## Stored items

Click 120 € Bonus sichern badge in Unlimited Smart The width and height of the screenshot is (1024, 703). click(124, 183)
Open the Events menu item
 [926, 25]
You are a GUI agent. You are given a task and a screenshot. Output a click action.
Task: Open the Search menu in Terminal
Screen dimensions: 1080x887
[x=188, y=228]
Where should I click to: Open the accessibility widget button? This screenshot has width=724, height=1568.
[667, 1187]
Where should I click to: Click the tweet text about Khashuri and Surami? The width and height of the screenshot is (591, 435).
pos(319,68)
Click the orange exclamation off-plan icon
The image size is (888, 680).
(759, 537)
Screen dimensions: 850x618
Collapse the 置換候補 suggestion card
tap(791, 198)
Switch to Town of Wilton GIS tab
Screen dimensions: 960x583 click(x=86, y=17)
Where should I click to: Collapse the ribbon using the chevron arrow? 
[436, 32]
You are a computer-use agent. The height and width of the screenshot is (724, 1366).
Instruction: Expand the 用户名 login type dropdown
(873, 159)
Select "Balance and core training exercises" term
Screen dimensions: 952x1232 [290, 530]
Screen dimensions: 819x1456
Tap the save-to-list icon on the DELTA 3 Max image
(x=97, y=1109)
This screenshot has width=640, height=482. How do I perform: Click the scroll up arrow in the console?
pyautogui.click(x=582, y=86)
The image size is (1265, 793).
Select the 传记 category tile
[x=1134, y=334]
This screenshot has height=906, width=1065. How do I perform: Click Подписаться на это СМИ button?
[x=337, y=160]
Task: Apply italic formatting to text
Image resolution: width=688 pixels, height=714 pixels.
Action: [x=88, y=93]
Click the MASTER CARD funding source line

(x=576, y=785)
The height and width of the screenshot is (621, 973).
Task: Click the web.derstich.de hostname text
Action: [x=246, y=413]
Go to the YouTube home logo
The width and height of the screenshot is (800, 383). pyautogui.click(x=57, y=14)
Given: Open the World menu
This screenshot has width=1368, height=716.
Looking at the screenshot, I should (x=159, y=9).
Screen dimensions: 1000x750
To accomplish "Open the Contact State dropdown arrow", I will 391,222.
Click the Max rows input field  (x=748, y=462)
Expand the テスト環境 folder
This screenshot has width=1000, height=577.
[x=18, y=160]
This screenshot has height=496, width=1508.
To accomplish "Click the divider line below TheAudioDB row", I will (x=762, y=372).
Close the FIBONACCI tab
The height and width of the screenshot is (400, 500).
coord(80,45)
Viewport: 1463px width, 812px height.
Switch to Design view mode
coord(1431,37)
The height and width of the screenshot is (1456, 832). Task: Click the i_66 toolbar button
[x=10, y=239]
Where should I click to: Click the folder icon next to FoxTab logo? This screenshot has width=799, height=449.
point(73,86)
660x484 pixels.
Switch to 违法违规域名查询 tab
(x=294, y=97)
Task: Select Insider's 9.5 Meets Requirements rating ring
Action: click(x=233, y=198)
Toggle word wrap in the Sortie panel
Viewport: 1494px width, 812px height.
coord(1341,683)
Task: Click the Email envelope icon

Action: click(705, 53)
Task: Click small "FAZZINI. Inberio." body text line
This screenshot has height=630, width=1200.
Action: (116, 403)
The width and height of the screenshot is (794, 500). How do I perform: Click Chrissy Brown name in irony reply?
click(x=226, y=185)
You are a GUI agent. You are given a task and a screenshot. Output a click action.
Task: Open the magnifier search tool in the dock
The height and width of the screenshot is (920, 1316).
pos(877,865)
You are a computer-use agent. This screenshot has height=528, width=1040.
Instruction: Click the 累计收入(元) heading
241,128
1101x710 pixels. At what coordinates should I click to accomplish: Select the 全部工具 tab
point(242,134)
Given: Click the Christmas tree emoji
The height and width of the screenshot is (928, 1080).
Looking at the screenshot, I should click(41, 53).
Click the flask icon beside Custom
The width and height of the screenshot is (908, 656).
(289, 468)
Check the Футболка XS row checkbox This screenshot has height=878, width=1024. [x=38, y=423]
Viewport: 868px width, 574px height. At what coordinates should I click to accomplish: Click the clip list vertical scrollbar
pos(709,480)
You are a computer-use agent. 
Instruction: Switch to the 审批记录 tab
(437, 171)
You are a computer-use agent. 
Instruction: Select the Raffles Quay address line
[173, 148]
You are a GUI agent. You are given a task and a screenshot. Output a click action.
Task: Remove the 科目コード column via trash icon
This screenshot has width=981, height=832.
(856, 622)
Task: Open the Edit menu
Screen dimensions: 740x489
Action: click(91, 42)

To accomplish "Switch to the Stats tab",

## WHAT IS EXPECTED
Starting at the line above that contains "Where should I click to: Click the folder", write out each line exactly until the line that contains "You are a computer-use agent. This" has been written, and stop there.

## EXERCISE RESPONSE
Where should I click to: Click the folder icon next to FoxTab logo? This screenshot has width=799, height=449.
point(73,86)
660x484 pixels.
Switch to 违法违规域名查询 tab
(x=294, y=97)
Task: Select Insider's 9.5 Meets Requirements rating ring
Action: click(x=233, y=198)
Toggle word wrap in the Sortie panel
Viewport: 1494px width, 812px height.
coord(1341,683)
Task: Click the Email envelope icon

Action: click(705, 53)
Task: Click small "FAZZINI. Inberio." body text line
This screenshot has height=630, width=1200.
Action: (116, 403)
The width and height of the screenshot is (794, 500). How do I perform: Click Chrissy Brown name in irony reply?
click(x=226, y=185)
You are a GUI agent. You are given a task and a screenshot. Output a click action.
Task: Open the magnifier search tool in the dock
The height and width of the screenshot is (920, 1316).
pos(877,865)
You are a computer-use agent. This screenshot has height=528, width=1040.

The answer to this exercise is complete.